■ Activity: Check the records below for the word "field" and state how many lines contain it, replying with the number only.

■ Data for this task:
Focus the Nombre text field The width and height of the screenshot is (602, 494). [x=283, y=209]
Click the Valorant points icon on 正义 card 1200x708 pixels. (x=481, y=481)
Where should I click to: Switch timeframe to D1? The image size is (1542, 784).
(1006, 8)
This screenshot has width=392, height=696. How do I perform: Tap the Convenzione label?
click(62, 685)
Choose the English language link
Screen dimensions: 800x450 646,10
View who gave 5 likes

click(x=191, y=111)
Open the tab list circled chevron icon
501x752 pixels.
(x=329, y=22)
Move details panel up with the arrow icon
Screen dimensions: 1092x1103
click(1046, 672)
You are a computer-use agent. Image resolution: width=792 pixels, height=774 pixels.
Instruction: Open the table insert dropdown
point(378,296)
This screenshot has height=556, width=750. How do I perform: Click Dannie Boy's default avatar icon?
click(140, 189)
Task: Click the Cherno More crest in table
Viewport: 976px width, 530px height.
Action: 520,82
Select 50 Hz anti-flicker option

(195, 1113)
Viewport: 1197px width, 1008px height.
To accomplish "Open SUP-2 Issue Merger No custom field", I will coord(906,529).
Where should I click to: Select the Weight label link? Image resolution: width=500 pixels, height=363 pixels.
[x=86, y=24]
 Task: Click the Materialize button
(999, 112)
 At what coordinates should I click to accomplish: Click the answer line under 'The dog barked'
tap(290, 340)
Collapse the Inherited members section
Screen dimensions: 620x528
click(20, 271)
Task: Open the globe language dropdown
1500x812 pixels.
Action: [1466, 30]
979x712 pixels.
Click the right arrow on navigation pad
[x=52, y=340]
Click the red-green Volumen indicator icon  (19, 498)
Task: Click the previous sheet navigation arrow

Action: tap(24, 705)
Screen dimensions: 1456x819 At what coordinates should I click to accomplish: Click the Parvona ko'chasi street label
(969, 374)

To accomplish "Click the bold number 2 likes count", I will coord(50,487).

■ Output: 2